• **PASSAGE PROVIDED**:
■ ■ ■

Health Tech Needs to Rebuild Trust in the Wake of the Theranos Verdict
January 4, 2022
By David Stein
Monday’s news that Elizabeth Holmes, the founder and CEO of Theranos, was found guilty of three counts of wire fraud and one count of conspiracy to defraud investors makes for sensational headlines.
But these headlines make it easy to lose sight of what is most important in this story and who was hurt: people reluctant to undergo diagnostic testing who could have benefited from Theranos’ purported innovations that would have lowered barriers to testing. They are now left with the status quo and have yet another reason to question the medical-innovation establishment that claims to want to help them.
The company’s transgressions cast a shadow over biomedical innovation, especially in the diagnostic and blood testing space. Established players and entrepreneurs alike are facing more public scrutiny over the claimed benefits of their innovations, which is healthy. For investors, the Theranos story is a cautionary tale, a reminder to pay closer attention and ensure that technologists’ claims are backed by real science.
This scandal must serve as a call to action to the health care technology community. It is critically important that it learns from — and moves past — Theranos so patients get the benefit of new technologies, approaches, and care. Change starts with rebuilding trust with patients and providers and by taking a non-negotiable stand on three principles.
Caring for patients first and foremost
One woman testified that a Theranos blood test falsely told her she had miscarried. Other people testified about inaccurate results for blood disorders and cancer.
It is impossible to provide quality care without reliable and accurate test results, and bad tests put people at risk, both physically and psychologically. Seventy percent of medical decisions depend on diagnostic lab testing. If the results of testing aren’t accurate, providers can give bad advice to their patients and patients can make potentially disastrous choices.
Consumers are drawn to new drugs, diagnostic methods, drug delivery systems, and medical devices that offer the hope of better treatment and care that is more convenient and less costly. But Silicon Valley’s “move fast and break things” approach doesn’t work when lives are at stake.
Always lead with science
In health care, the drive to innovate and commercialize new products is intense, and the growing demand for convenience and ease is putting pressure on companies to evolve faster than ever before. That’s good, but there is danger in forgetting that in sustaining people’s lives, real shareholder value results from genuine value to patients.

■ ■ ■

• **DATA**:
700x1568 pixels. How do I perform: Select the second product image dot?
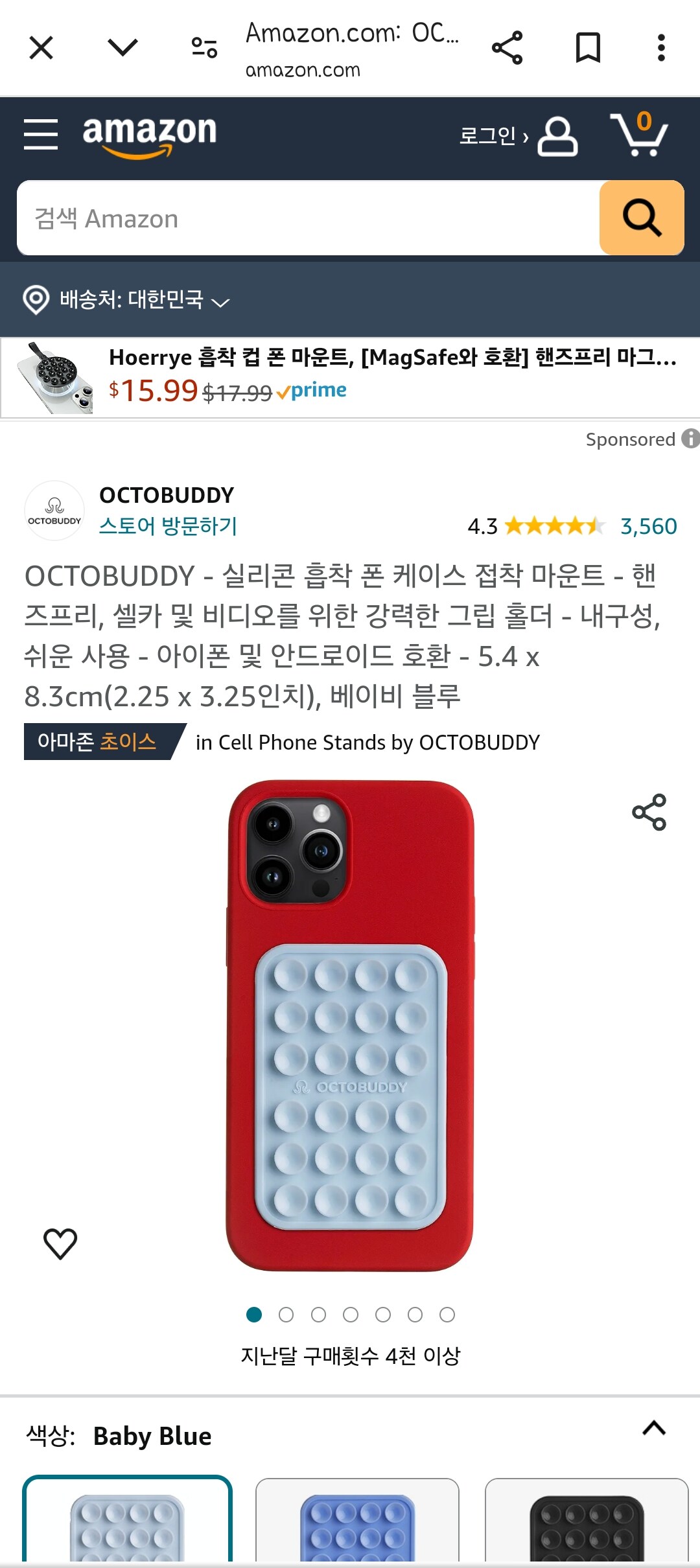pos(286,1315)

■ ■ ■

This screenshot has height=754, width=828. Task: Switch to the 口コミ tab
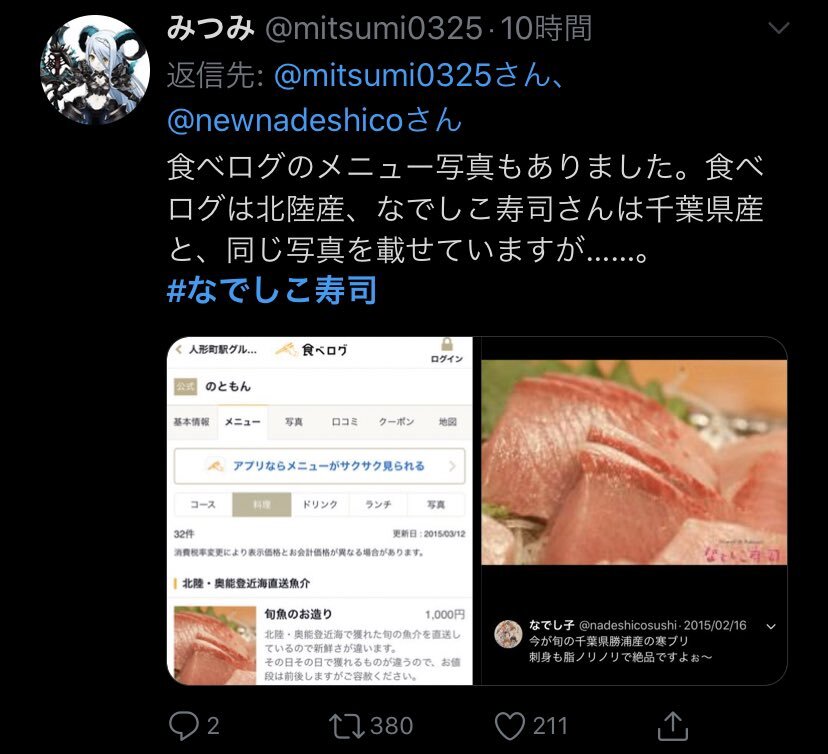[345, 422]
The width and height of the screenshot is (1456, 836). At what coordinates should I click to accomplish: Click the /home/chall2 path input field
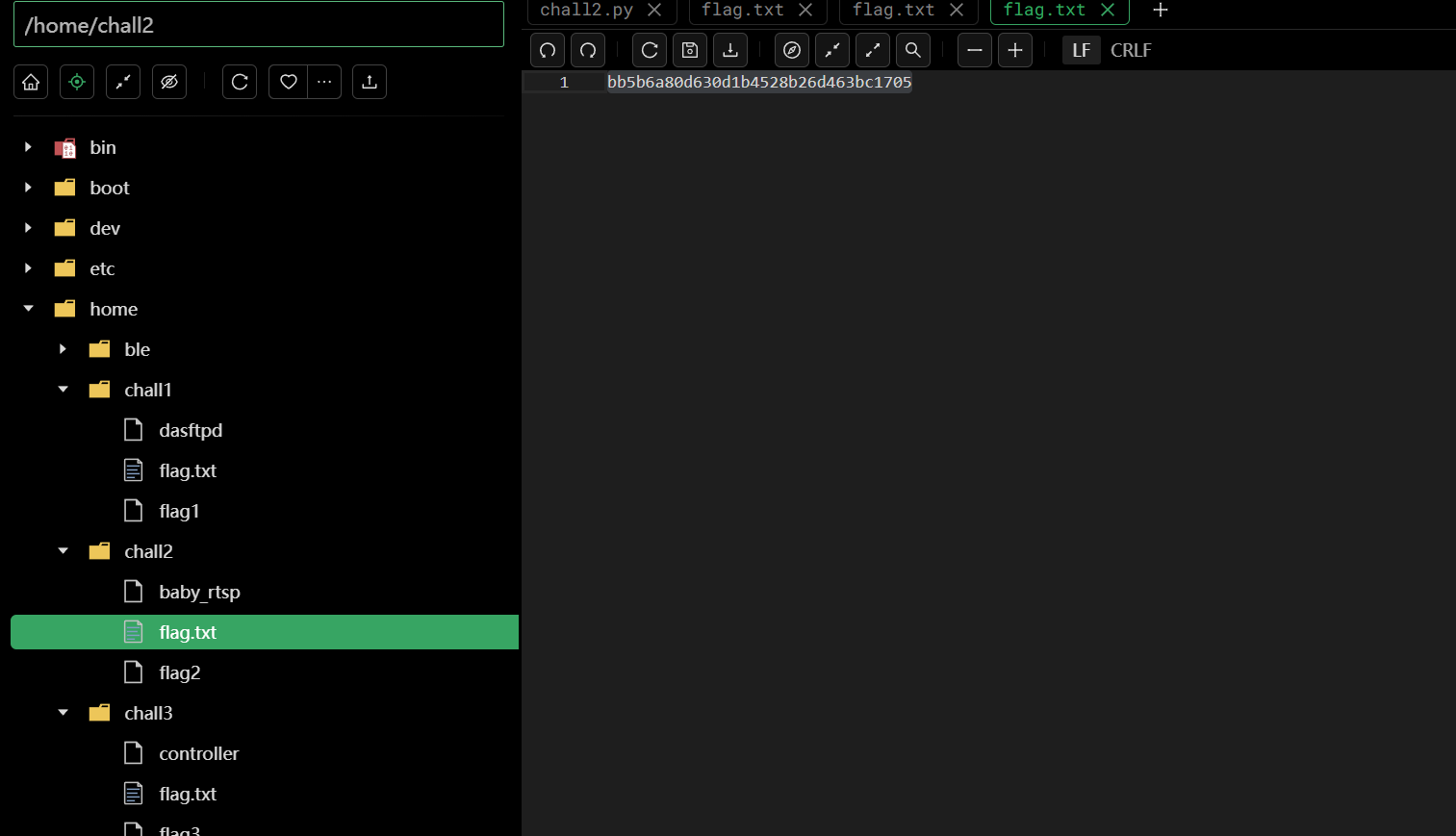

■ ■ ■

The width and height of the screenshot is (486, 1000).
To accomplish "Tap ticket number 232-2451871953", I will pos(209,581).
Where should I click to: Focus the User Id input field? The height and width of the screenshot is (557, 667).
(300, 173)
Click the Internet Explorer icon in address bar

■ ■ ■

• **QUESTIONS TO ANSWER**:
a - Answer each question from the article on the Theranos verdict.
(i) How many counts of wire fraud was Elizabeth Holmes found guilty of?
(ii) What share of medical decisions depend on diagnostic lab testing?
(iii) What did one woman testify that a Theranos blood test falsely told her?
b - Pick up the article on the Theranos verdict after its final sentence and write on from there.

• **REPLIES**:
a -
(i) Three counts.
(ii) Seventy percent.
(iii) That she had miscarried.

b -
To create that value, everything must be grounded in science. Even in this turbocharged environment, it is possible to innovate with rigor and integrity, bridging deep scientific knowledge and the know-how of the tech ecosystem. Taking a systematic approach can address some of the biggest health care challenges and ensure that patients and providers get the most from innovation.
The Covid-19 pandemic has underscored the need to expand access to testing so individuals can make informed decisions about their health and well-being. As consumers become increasingly engaged in managing their health, they are looking for brands they can trust.
Ensuring transparency and understanding
The demand is high for new health care offerings to address the growing need for disease detection and chronic disease monitoring. The Centers for Disease Control and Prevention estimates that 6 in 10 Americans live with at least one chronic disease. These diseases, such as asthma, diabetes, heart disease, are the leading cause of death and disability in America, as well as the leading driver of health care costs.
Yet a survey conducted in 2018 found that 40% of Americans reported skipping a recommended medical test or treatment, figures that have remained consistent with the advent of Covid-19. The result is a medical system centered on sick care instead of timely diagnosis and early intervention.
Because blood testing can be a predictor of trending illness, a simple way to help people is by providing them easily accessible and affordable testing options. Yet a flood of new options and consumer promotion without clarity on proper use, performance, and quality can be confusing at best and misleading at worst.
Truthfulness in communication is essential. It’s critical that clear information about diagnostic testing is conveyed to patients and they know that in diagnostic testing — and any other area of innovation — clinical oversight is a must, not a “nice to have.”
In the excitement to invent new things, innovators must stay grounded in these three key values. Lives are at stake. There is no “fake it till you make it” in health care. Scientists and innovators must learn from the Theranos debacle so people truly benefit from new blood-testing technologies and approaches and the quality care they unlock.
David Stein is CEO of Babson Diagnostics, a health care technology company focused on moving laboratory testing to the pharmacy counter.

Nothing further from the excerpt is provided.